19 March 2009

DVD: "Howard the Duck" - Special Edition

Howard the Duck
Directed by Willard Huyck
Screenplay by Willard Huyck & Gloria Katz
Based on the Marvel Comics Character "Howard the Duck" Created by Steve Gerber
Starring: Lea Thompson, Jeffrey Jones, Tim Robbins
DVD Release Date: 10 March 2009
MPAA Rating: PG
List Price: $14.98
Cinescopes Personality Types: Magical Creator, Youthful Sage, Chosen Adventurer

The Film
Minding his own business, Howard is inexplicably drawn from Duckworld and through space to ours.  His only companion is Beverly (Thompson), leader of an up-and-coming girl band in Cleveland.  Through Phil (Robbins), they are introduced to Dr.
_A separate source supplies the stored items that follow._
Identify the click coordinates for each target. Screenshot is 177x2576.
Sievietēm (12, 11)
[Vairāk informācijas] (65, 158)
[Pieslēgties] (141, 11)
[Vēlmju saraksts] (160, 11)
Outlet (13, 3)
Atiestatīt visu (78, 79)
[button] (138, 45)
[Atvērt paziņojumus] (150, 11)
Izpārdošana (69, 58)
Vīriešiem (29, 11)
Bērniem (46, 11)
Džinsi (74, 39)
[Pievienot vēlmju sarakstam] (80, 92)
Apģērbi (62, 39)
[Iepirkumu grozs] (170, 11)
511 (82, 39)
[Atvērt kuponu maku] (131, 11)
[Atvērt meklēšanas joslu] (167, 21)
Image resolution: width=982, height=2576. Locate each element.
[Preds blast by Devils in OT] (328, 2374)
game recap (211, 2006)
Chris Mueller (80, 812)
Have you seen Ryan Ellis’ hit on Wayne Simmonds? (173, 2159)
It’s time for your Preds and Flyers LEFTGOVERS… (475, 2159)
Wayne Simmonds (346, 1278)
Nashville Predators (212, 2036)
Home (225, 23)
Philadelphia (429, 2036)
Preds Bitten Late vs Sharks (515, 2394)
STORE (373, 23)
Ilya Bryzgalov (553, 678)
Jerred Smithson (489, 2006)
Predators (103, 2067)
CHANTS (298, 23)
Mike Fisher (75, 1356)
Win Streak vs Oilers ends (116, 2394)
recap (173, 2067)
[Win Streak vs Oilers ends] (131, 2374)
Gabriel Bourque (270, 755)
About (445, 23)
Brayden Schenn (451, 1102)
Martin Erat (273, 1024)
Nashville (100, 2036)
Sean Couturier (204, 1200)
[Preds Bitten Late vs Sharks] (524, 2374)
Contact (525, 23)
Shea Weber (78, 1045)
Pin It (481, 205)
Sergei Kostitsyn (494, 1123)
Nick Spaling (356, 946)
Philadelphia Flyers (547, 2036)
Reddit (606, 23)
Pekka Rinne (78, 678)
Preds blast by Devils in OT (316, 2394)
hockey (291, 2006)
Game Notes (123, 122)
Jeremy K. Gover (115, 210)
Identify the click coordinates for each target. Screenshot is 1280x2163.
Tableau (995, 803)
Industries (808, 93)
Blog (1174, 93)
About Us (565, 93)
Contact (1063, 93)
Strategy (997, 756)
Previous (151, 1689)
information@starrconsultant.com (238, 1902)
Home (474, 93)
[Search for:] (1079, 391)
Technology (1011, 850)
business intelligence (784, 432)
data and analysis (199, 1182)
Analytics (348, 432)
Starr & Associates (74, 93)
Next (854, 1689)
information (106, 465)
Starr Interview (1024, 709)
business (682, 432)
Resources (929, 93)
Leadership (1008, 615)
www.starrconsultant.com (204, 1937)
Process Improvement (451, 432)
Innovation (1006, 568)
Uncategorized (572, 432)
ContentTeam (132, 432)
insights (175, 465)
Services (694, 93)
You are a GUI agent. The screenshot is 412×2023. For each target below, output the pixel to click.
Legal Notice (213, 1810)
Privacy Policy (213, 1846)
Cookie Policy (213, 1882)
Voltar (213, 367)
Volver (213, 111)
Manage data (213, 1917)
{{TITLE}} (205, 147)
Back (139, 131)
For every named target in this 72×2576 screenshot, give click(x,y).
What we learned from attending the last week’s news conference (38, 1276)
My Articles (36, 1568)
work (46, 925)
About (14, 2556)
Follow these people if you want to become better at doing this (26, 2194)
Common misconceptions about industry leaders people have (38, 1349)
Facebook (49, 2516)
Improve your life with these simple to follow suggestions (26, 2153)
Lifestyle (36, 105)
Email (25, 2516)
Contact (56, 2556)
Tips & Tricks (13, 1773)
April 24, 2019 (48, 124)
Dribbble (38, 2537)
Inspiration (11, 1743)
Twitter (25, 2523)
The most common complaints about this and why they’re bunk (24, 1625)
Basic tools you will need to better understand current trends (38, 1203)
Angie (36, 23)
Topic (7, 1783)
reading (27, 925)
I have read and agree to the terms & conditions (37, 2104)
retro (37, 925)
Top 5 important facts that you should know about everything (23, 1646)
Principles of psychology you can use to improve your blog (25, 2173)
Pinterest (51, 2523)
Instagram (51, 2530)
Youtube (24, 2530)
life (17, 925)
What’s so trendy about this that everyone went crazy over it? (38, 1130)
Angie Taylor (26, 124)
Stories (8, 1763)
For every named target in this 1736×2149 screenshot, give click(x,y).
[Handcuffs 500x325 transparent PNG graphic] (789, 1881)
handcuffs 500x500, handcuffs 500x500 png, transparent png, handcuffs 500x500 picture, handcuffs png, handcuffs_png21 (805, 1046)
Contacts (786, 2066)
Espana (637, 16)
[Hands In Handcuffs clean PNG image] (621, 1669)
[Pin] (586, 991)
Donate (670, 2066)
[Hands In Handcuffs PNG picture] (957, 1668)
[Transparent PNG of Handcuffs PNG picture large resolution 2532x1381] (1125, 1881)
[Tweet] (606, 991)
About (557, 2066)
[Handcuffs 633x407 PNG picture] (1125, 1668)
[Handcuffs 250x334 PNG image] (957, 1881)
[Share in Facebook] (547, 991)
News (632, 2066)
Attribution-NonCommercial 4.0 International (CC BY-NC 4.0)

Jenning (Jones), who is apparently responsible for the scientific-experiment-gone-wrong that drew Howard here in the first place.  Their effort to reverse the action and send Howard home backfires, though, instead retrieving one of the banished Dark Lords from space!

There are two new features; one, "A Look Back at Howard the Duck" focuses on the production of the film.  The other, "Releasing the Duck," spotlights post-production and the disappointing reaction to the film upon its release in 1986.  There are four vintage features that last a few minutes apiece, and two teaser trailers.  Curiously, the trailers play back-to-back and there is no option of viewing them individually.

The Recommendation
George Lucas, Gloria Katz, Willard Huyck--their previous collaboration was the outstanding American Graffiti.  Lea Thompson was fresh off Back to the Future; Tim Robbins, Top Gun on his way to his breakout in Bull Durham.  Katz and husband Huyck felt this would have been better as an animated feature and Universal was too impatient to wait that long.  Still, being in the hands of Phil Tippett (stop-motion effects), Ben Burtt (sound editing) and John Barry (composer) should have been a safe place for any film.  The film has developed a cult following, and these fans would argue that it was simply ahead of its time.  They may be right.  Aside from the fact that, obviously, today the film would have a CGI Howard, it has aged fairly well in truth; parents should know, however, that this was a 1986 PG; today, it would easily be a PG-13.